*** PROVIDED DATA ***
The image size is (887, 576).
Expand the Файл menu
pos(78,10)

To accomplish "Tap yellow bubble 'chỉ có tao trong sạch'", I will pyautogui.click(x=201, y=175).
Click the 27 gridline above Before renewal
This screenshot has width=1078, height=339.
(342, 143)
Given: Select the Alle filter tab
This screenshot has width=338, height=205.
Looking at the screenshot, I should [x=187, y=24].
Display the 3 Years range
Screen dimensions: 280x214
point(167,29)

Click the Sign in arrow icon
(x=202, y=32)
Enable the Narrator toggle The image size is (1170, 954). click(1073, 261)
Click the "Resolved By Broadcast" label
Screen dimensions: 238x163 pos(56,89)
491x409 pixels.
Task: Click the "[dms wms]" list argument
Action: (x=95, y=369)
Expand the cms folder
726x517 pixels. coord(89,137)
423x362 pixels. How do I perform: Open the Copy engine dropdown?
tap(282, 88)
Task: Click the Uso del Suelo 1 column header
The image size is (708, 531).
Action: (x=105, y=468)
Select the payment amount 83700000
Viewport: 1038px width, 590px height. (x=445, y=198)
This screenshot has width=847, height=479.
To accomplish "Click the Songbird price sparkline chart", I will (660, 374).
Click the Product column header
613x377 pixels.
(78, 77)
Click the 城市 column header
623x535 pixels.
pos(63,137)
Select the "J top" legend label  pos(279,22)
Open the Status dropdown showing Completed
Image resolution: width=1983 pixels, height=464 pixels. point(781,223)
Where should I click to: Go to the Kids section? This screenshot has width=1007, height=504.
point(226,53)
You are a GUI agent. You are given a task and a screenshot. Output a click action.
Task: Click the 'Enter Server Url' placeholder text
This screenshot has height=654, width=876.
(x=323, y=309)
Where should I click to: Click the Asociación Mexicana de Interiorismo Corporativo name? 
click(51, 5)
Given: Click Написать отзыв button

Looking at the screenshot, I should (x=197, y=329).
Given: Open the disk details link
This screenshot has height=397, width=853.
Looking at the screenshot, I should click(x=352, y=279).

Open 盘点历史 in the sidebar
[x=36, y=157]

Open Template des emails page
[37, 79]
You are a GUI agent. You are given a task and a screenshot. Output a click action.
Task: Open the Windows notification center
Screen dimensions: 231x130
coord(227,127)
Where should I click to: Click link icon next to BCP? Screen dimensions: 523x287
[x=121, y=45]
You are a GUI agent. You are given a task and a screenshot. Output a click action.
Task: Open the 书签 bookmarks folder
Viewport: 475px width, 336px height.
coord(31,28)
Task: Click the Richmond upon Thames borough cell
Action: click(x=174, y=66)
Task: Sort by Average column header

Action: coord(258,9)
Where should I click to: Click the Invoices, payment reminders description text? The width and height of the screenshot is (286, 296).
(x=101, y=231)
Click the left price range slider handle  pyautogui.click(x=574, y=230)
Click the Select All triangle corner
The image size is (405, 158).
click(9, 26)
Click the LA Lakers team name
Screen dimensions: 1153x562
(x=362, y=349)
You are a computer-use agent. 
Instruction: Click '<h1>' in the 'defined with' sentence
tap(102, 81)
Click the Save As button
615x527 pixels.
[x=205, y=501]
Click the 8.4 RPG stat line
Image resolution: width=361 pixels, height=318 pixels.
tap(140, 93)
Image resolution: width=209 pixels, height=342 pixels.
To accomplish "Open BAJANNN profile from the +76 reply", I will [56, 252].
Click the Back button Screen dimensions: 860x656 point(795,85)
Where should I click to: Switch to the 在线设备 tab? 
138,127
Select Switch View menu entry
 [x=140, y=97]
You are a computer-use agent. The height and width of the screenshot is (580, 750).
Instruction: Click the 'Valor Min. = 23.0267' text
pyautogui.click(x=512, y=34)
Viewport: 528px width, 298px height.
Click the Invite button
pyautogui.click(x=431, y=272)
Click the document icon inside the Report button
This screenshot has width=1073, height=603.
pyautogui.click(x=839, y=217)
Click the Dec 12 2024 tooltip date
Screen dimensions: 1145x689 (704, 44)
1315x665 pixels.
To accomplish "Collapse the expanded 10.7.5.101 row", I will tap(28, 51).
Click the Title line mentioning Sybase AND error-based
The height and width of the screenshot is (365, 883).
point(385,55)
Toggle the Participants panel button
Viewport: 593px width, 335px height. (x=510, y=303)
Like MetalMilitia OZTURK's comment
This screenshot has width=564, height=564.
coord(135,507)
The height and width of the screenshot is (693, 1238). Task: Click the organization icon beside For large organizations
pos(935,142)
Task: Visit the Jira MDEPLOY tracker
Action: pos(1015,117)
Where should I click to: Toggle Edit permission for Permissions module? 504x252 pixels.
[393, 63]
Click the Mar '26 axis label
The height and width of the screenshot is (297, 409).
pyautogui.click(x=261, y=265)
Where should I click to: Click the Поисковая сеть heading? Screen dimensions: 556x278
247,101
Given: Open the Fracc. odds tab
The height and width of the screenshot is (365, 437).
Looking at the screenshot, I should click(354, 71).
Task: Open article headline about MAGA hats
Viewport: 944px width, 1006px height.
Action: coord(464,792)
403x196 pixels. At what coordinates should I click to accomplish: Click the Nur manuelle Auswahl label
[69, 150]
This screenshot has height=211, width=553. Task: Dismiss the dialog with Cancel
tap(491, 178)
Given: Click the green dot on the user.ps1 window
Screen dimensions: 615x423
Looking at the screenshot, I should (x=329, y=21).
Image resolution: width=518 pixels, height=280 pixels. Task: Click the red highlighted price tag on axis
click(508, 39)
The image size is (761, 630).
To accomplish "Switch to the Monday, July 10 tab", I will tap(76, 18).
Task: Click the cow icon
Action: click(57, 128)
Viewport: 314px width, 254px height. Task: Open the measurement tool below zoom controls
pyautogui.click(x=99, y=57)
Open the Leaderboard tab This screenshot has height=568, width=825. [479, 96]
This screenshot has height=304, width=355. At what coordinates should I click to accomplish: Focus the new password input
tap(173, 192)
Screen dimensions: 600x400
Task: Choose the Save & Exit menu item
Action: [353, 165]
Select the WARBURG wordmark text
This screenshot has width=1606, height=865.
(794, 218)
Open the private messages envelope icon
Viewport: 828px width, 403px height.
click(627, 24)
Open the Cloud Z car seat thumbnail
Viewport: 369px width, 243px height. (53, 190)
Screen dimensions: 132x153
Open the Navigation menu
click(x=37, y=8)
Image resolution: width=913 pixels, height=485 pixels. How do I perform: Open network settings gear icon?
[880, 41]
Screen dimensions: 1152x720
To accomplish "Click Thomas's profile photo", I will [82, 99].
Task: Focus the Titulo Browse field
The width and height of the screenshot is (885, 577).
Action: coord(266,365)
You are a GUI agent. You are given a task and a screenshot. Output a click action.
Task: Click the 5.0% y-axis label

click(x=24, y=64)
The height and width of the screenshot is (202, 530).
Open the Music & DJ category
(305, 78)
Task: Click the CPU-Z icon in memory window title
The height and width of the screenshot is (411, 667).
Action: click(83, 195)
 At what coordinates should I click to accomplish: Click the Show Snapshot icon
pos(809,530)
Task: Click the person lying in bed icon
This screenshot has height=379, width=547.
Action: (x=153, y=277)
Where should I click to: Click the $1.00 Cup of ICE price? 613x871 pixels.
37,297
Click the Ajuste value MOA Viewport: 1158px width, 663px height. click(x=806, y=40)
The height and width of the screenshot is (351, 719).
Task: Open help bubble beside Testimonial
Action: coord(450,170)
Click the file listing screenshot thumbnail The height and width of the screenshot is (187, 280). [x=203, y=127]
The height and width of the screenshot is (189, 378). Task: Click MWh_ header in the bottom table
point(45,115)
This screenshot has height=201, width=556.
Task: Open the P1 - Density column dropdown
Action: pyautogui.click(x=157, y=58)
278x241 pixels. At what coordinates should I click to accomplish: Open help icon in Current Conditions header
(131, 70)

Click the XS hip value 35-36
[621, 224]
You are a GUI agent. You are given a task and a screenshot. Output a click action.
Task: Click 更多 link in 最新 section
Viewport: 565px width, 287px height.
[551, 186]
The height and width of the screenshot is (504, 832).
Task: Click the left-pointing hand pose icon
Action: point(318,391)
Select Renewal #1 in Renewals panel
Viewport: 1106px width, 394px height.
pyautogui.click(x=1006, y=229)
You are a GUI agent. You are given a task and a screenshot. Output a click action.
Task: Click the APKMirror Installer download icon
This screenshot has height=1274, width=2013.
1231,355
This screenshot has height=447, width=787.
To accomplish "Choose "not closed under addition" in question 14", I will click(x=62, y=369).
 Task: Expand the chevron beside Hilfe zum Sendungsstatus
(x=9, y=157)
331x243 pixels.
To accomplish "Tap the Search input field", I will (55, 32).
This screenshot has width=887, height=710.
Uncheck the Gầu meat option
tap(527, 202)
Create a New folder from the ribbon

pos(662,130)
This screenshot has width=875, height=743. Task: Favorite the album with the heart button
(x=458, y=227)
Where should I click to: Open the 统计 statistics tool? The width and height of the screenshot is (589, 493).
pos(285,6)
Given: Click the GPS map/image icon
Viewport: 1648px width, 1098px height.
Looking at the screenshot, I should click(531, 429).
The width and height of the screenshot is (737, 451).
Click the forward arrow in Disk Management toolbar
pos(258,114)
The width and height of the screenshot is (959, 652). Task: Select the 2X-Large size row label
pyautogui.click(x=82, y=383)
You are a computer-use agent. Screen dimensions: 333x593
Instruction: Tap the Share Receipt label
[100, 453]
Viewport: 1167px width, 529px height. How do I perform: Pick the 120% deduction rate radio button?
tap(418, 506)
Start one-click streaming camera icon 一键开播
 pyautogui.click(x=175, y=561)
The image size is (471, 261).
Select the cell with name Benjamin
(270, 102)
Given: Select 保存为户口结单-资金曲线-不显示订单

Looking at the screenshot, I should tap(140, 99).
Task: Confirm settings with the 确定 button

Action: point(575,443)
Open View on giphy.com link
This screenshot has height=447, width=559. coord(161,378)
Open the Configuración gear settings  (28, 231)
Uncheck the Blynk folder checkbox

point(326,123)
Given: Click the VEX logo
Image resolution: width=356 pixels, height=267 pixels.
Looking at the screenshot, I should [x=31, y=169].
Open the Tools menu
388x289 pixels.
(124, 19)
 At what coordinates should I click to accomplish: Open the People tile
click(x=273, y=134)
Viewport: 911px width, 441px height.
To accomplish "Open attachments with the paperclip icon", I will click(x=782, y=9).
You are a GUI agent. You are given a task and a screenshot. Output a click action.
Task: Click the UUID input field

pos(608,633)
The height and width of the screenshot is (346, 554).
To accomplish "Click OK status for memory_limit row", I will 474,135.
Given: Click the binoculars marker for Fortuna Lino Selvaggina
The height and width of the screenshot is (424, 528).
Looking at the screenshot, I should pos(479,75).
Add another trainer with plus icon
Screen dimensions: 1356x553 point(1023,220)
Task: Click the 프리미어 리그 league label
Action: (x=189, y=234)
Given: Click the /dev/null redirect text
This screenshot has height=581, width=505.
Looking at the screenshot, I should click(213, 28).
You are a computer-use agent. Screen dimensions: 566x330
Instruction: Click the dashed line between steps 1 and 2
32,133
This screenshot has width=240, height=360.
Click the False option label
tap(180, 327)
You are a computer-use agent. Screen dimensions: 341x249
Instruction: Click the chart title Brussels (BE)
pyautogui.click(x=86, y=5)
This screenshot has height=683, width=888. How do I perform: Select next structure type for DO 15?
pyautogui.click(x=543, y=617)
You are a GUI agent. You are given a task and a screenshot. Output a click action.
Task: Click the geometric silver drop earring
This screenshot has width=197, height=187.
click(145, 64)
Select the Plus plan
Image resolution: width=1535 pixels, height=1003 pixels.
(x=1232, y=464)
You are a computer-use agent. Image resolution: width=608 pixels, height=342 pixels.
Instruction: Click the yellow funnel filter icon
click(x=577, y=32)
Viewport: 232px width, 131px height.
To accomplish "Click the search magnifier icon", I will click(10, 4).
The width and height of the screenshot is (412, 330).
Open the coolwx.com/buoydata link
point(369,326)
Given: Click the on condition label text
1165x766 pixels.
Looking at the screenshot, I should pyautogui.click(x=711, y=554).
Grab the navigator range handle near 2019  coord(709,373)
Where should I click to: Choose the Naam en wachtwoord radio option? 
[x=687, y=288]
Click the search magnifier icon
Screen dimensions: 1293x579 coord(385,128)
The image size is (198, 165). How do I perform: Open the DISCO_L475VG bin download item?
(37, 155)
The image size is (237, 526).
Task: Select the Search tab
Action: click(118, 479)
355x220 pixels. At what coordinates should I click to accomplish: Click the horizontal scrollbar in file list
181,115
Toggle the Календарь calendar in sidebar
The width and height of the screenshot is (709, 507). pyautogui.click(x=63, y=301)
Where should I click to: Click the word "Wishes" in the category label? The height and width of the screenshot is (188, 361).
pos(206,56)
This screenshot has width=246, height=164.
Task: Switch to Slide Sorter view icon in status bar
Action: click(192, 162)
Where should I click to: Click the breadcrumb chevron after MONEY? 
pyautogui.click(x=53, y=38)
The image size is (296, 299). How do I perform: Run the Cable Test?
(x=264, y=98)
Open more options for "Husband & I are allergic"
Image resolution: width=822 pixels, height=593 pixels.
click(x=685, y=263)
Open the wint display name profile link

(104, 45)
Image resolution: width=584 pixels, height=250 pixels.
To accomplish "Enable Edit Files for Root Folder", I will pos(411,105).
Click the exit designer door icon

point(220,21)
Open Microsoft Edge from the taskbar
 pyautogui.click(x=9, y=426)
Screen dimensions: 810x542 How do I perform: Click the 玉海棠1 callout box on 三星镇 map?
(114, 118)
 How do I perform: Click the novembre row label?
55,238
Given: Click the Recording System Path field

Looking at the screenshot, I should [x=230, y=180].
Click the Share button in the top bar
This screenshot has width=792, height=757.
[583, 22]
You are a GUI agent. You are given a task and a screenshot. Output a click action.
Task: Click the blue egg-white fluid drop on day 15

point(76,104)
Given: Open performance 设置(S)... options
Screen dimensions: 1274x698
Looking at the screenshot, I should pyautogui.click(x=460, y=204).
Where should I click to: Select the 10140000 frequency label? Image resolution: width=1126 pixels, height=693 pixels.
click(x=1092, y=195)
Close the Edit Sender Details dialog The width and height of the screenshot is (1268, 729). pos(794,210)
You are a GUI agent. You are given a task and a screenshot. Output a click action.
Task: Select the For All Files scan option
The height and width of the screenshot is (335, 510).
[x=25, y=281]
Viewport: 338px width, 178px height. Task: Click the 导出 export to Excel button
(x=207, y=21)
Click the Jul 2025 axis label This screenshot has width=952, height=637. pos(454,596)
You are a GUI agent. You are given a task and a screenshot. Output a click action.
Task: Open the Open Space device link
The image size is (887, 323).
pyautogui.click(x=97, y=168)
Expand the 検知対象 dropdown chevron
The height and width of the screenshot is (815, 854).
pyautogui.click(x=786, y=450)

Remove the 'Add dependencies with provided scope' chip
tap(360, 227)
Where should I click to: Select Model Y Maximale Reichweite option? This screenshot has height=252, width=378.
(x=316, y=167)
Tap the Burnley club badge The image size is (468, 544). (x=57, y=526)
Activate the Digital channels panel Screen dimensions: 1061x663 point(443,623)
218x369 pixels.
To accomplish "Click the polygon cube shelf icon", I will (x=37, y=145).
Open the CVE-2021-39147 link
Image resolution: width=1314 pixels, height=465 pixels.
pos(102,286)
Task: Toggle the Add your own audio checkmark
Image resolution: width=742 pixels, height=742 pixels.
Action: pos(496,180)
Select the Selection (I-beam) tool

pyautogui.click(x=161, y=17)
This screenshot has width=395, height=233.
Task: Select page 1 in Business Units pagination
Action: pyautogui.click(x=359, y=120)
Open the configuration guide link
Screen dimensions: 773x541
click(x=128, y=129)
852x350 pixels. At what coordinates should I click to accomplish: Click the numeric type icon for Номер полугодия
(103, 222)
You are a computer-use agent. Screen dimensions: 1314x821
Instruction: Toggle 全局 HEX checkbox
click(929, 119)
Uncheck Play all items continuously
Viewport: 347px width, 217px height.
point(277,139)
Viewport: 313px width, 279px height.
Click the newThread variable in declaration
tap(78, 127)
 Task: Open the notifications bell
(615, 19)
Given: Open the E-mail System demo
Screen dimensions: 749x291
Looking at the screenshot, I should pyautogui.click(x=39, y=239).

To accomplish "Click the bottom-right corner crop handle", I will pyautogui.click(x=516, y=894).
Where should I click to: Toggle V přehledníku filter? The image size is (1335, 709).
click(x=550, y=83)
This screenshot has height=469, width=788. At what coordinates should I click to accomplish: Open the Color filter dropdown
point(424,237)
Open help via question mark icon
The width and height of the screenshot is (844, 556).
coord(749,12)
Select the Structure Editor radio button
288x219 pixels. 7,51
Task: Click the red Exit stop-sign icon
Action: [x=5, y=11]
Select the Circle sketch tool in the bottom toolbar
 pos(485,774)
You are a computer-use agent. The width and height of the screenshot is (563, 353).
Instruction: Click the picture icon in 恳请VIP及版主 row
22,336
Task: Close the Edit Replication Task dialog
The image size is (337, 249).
*** End of PROVIDED DATA ***
Give again exactly, and only, the lines above starting at the one with "Viewport: 1106px width, 394px height." and ending at the one with "The image size is (471, 261).".

WRITTEN REPLY >>
Viewport: 1106px width, 394px height.
pyautogui.click(x=1006, y=229)
You are a GUI agent. You are given a task and a screenshot. Output a click action.
Task: Click the APKMirror Installer download icon
This screenshot has height=1274, width=2013.
1231,355
This screenshot has height=447, width=787.
To accomplish "Choose "not closed under addition" in question 14", I will click(x=62, y=369).
 Task: Expand the chevron beside Hilfe zum Sendungsstatus
(x=9, y=157)
331x243 pixels.
To accomplish "Tap the Search input field", I will (55, 32).
This screenshot has width=887, height=710.
Uncheck the Gầu meat option
tap(527, 202)
Create a New folder from the ribbon

pos(662,130)
This screenshot has width=875, height=743. Task: Favorite the album with the heart button
(x=458, y=227)
Where should I click to: Open the 统计 statistics tool? The width and height of the screenshot is (589, 493).
pos(285,6)
Given: Click the GPS map/image icon
Viewport: 1648px width, 1098px height.
Looking at the screenshot, I should click(531, 429).
The width and height of the screenshot is (737, 451).
Click the forward arrow in Disk Management toolbar
pos(258,114)
The width and height of the screenshot is (959, 652). Task: Select the 2X-Large size row label
pyautogui.click(x=82, y=383)
You are a computer-use agent. Screen dimensions: 333x593
Instruction: Tap the Share Receipt label
[100, 453]
Viewport: 1167px width, 529px height. How do I perform: Pick the 120% deduction rate radio button?
tap(418, 506)
Start one-click streaming camera icon 一键开播
 pyautogui.click(x=175, y=561)
The image size is (471, 261).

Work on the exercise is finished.